**Data for analysis:**

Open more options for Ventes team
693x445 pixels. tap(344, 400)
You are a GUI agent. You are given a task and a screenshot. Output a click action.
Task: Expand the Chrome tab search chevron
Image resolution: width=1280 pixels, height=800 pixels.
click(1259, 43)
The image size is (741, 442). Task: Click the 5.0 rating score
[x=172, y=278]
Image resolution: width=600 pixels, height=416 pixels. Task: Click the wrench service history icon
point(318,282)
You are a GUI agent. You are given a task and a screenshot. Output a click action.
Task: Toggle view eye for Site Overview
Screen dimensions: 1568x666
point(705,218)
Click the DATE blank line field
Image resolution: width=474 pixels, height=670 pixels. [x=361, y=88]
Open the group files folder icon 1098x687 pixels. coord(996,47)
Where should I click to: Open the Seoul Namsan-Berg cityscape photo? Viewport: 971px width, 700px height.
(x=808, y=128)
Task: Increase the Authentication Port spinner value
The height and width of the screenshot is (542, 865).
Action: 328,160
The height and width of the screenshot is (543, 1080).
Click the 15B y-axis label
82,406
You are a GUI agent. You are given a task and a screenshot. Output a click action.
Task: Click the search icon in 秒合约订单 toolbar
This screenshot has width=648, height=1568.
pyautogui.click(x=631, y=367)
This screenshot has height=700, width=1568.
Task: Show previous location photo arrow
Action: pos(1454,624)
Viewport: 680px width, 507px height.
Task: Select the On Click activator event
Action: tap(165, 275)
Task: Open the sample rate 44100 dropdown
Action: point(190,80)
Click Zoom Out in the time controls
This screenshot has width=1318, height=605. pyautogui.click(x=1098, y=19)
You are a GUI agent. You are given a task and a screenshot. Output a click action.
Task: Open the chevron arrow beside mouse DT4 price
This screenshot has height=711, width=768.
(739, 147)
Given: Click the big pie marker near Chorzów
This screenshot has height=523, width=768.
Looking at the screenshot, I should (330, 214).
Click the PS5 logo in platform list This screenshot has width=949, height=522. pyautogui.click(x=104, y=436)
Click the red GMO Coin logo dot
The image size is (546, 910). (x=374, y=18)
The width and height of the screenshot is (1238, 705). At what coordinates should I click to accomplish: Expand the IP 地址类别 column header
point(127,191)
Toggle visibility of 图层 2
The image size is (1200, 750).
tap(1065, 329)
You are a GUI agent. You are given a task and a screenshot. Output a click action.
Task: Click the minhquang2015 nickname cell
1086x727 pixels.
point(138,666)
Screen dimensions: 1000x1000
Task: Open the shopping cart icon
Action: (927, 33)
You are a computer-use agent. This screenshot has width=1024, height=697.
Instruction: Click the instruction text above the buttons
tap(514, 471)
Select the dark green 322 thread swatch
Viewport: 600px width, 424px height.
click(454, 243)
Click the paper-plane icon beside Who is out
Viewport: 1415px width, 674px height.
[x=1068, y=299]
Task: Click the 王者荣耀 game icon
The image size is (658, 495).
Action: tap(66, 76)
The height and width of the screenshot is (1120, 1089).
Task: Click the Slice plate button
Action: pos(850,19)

**Assignment:** Above are the entries; copy out every line among them that contains the word "Toggle".

**Response area:**
Task: Toggle view eye for Site Overview
Toggle visibility of 图层 2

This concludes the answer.